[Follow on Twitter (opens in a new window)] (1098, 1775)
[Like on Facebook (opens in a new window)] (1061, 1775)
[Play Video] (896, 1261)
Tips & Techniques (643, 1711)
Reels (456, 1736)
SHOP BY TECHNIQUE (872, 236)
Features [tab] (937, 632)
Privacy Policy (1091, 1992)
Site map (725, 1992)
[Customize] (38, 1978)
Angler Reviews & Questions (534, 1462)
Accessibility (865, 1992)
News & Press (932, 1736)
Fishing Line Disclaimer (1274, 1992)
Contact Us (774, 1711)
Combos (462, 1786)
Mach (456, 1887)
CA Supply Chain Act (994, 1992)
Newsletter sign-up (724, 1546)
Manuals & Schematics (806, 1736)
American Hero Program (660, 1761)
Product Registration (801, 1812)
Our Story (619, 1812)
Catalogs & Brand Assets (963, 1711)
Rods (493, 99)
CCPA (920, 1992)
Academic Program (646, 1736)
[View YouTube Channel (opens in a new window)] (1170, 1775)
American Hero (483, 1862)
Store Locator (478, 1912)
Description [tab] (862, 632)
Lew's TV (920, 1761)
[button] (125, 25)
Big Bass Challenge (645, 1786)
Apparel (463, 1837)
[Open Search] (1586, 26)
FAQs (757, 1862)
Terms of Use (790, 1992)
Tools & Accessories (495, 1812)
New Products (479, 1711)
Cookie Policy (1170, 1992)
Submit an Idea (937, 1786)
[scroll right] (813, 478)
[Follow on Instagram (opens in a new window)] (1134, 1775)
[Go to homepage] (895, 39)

##########

Prompt
Which lines in the records above contain the string "opens"? Copy each one.

Answer to the problem
[Follow on Twitter (opens in a new window)] (1098, 1775)
[Like on Facebook (opens in a new window)] (1061, 1775)
[View YouTube Channel (opens in a new window)] (1170, 1775)
[Follow on Instagram (opens in a new window)] (1134, 1775)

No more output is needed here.